Penemuan kembali dan penggalian

Mohenjo-daro dibangun sekitar tahun 2600 SM, tetapi dikosongkan sekitar tahun 1500 SM. Pada tahun 1922, kota ini ditemukan kembali oleh Rakhaldas Bandyopadhyay[2] dari Archaeological Survey of India. Ia dibawa ke sebuah gundukan oleh seorang biksu Budha yang mempercayai bahwa gundukan tersebut adalah sebuah stupa. Pada 1930-an, penggalian besar-besaran dilakukan di bawah pimpinan John Marshall, K. N. Dikshit, Ernest Mackay, dan lain-lain.[3] Mobil John Marshall yang digunakan oleh para direktur situs masih berada di museum Mohenjo-daro sebagai tanda untuk memperingati perjuangan dan dedikasi mereka terhadap Mohenjo-daro. Penggalian selanjutnya dilakukan oleh Ahmad Hasan Dani dan Mortimer Wheeler pada tahun 1945.
Penggalian besar terakhir di Mohenjo-daro dipimpin oleh Dr.

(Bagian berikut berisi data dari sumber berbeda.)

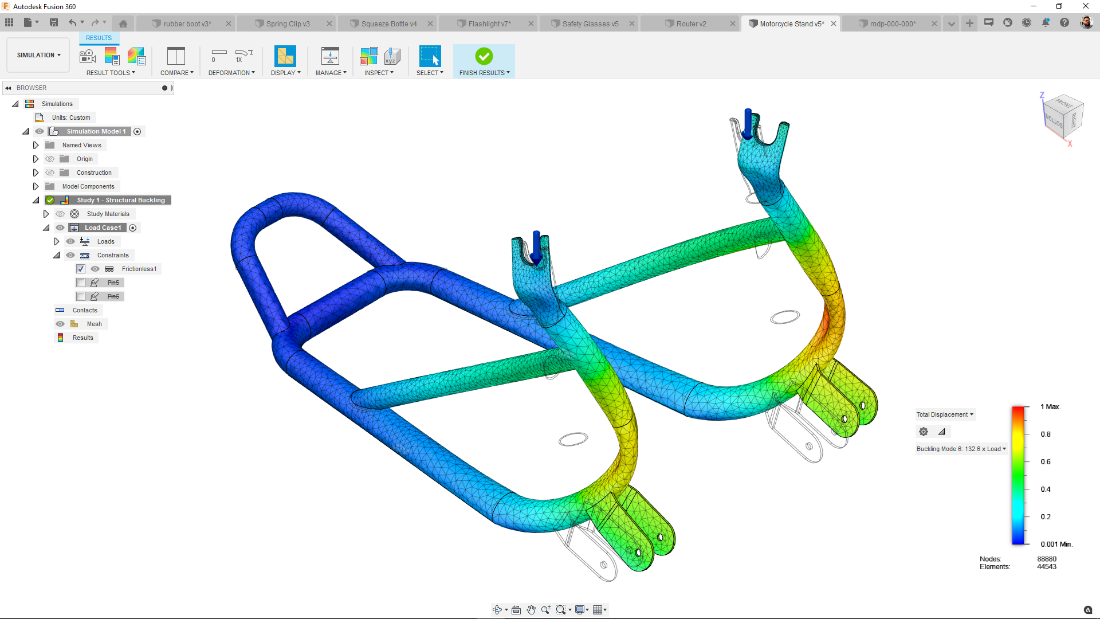Click the color legend scale bar
The image size is (1100, 619).
point(1016,475)
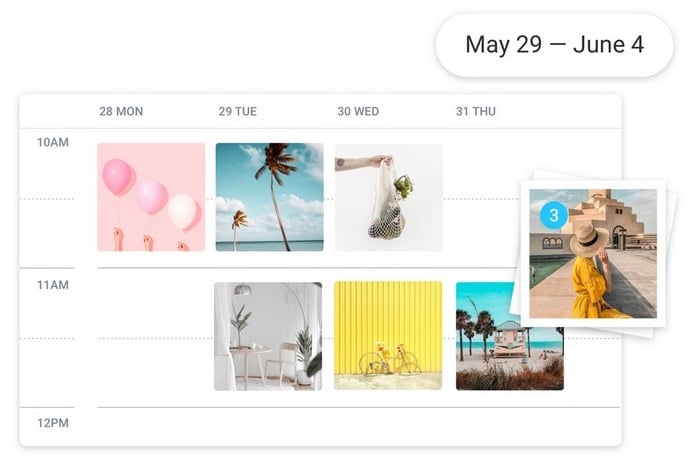Select the 30 WED column header
Screen dimensions: 700x464
pos(358,111)
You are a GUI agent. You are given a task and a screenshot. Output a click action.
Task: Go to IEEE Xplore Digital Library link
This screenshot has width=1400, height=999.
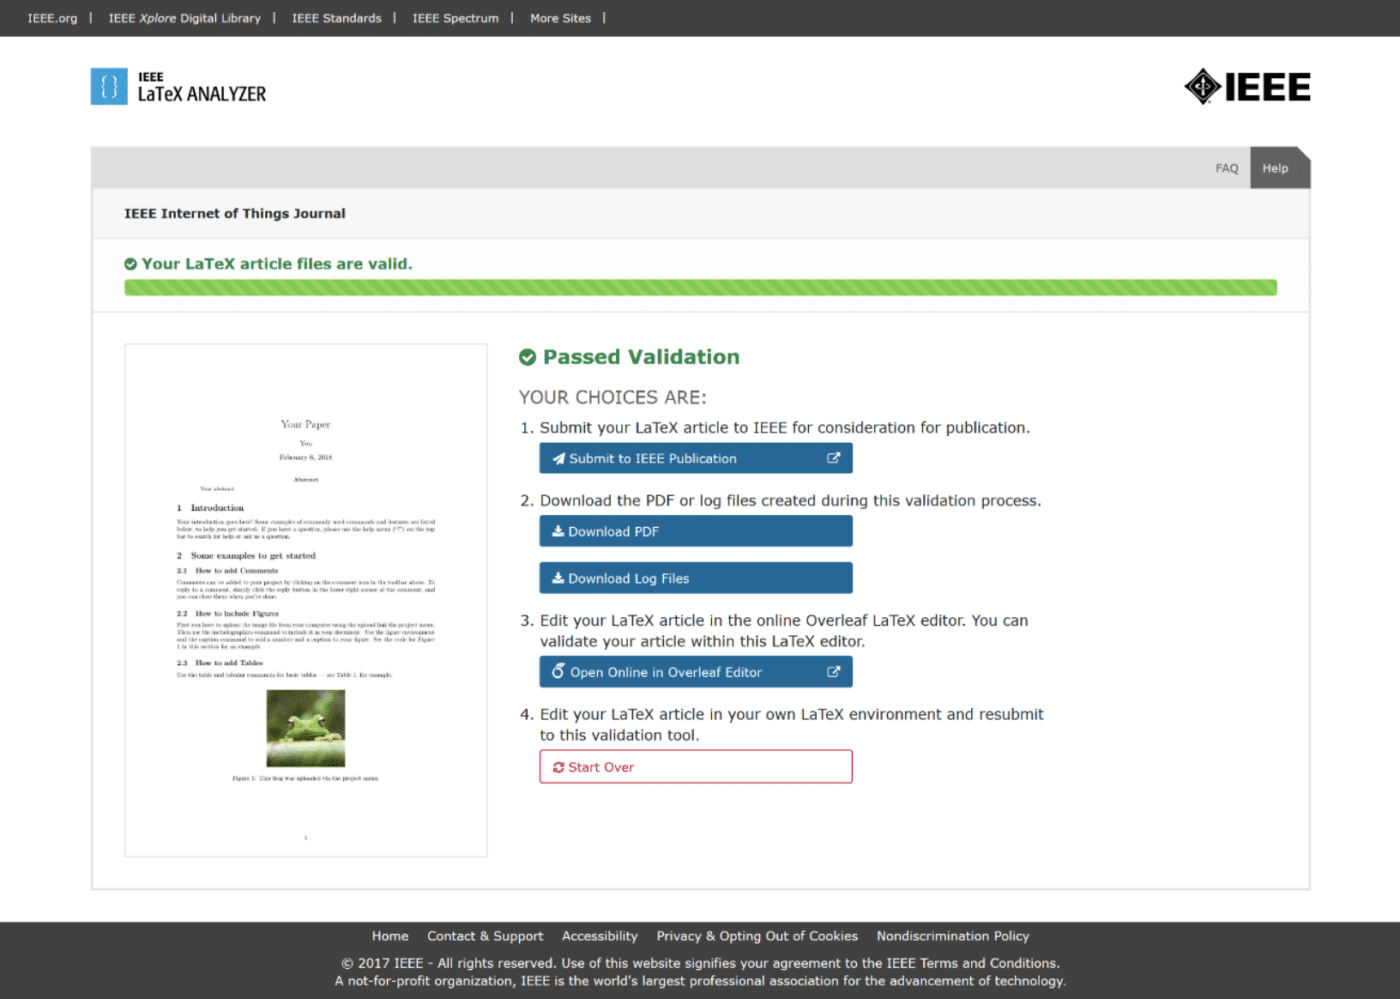tap(184, 18)
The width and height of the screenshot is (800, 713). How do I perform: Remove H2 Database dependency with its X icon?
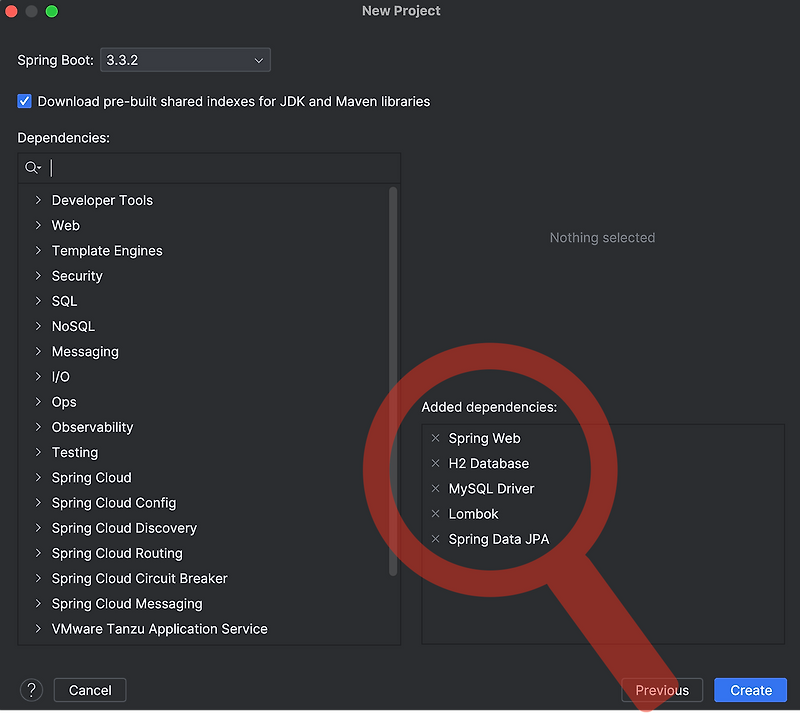pyautogui.click(x=435, y=463)
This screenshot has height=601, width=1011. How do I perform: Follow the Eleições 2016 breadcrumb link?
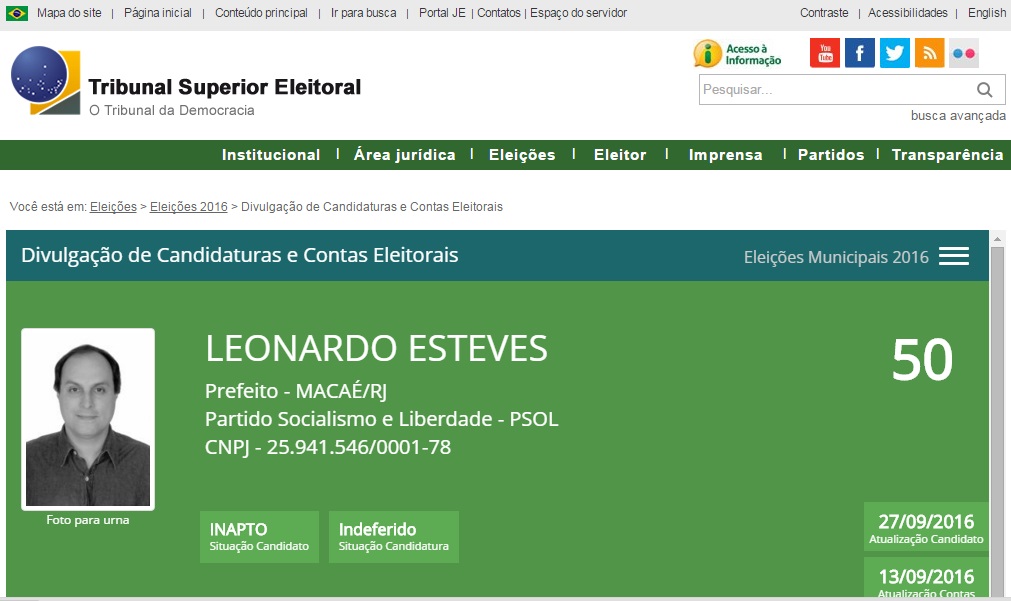tap(189, 207)
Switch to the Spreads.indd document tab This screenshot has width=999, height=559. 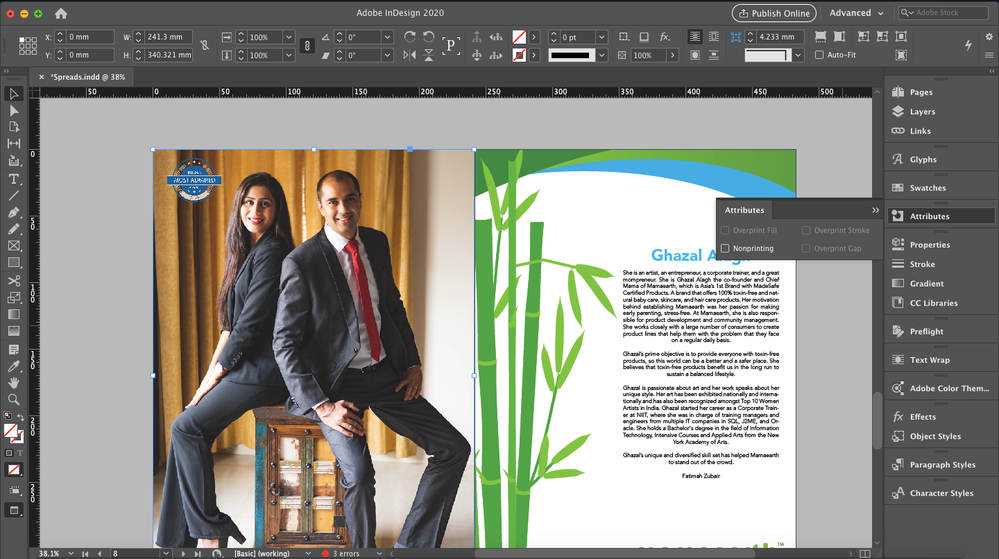(86, 77)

G. F. Dales pada tahun 1964-65. Setelah itu, kerja penggalian di situ dilarang karena kerusakan yang dialami oleh struktur-struktur yang rentan akibat kondisi cuaca. Sejak tahun 1965, hanya proyek penggalian penyelamatan, pengawasan permukaan, dan konservasi yang diperbolehkan di situ. Meskipun proyek arkeologi besar dilarang, namun pada 1980-an, tim-tim peninjau dari Jerman dan Italia yang dipimpin oleh Dr. Michael Jansen dan Dr. Maurizio Tosi, menggabungkan teknik-teknik seperti dokumentasi arsitektur, tinjauan permukaan, dan penyelidikan permukaan, untuk menentukan bayangan selanjutnya mengenai peradaban kuno tersebut.[4]

Lokasi

Mohenjo-daro terletak di Sindh, Pakistan di sebuah bubungan zaman Pleistosen di tengah-tengah dataran banjir Sungai Sindhu. Bubungan tersebut kini terkubur oleh pembanjiran dataran tersebut, tetapi sangat penting pada zaman Peradaban Lembah Indus. Bubungan tersebut memungkinkan kota Mohenjo-daro berdiri di atas dataran sekelilingnya. Situs tersebut terletak di tengah-tengah jurang di antara lembah Sungai Sindhu di barat dan Ghaggar-Hakra di timur. Sungai Sindhu masih mengalir ke timur situs itu, tetapi dasar sungai Ghaggar-Hakra kini sudah kering.[5]
Pembangunan antropogenik selama bertahun-tahun dipercepat oleh kebutuhan memperluas tempat. Bubungan tersebut diluaskan melalui platform bata lumpur raksasa. Akhirnya, penempatan tersebut meluas begitu besar sehingga ada bangunan yang mencapai 12 meter di atas permukaan dataran masa kini.[6]

Kepentingan

Pada zaman dahulu, Mohenjo-daro merupakan salah satu pusat administratif Peradaban Lembah Indus kuno.[7] Pada puncak kejayaannya, Mohenjo-daro adalah kota yang paling terbangun dan maju di Asia Selatan, dan mungkin juga di dunia. Perencanaan dan tekniknya menunjukkan kepentingan kota ini terhadap masyarakat lembah Indus.[8]
Peradaban Lembah Indus (c. 3300-1700 SM, f. 2600-1900 SM) adalah sebuah peradaban sungai kuno yang berkembah di lembah sungai Indus di India Kuno (kini di Pakistan dan India Barat Laut). Peradaban ini juga dikenal sebagai “Peradaban Harappa.”
Kebudayaan Indus berkembang berabad-abad lamanya, lalu mengalami kebangkitan sekitar tahun 3000 SM. Peradaban tersebut menjangkau wilayah yang kini diduduki negara Pakistan dan India Utara, tetapi tiba-tiba mengalami kemerosotan sekitar tahun 1900 SM. Pemukiman Peradaban Indus tersebar sejauh pantai Laut Arab di Gujarat di selatan, perbatasan Iran di barat, dengan kota perbatasan di Bactria. Di antara permukiman-permukiman itu, pusat kota utama berada di Harappa dan Mohenjo-daro, dan juga Lothal.
Puing-puing Mohenjo-daro adalah salah satu pusat utama dalam masyarakat kuno ini. Beberapa arkeolog berpendapat bahwa Peradaban Indus mencapai jumlah lima juta penduduk pada puncaknya.
Saat ini, lebih dari seribu kota dan permukiman telah ditemukan, terutama di lembah Sungai Sindhu di Pakistan dan India barat laut.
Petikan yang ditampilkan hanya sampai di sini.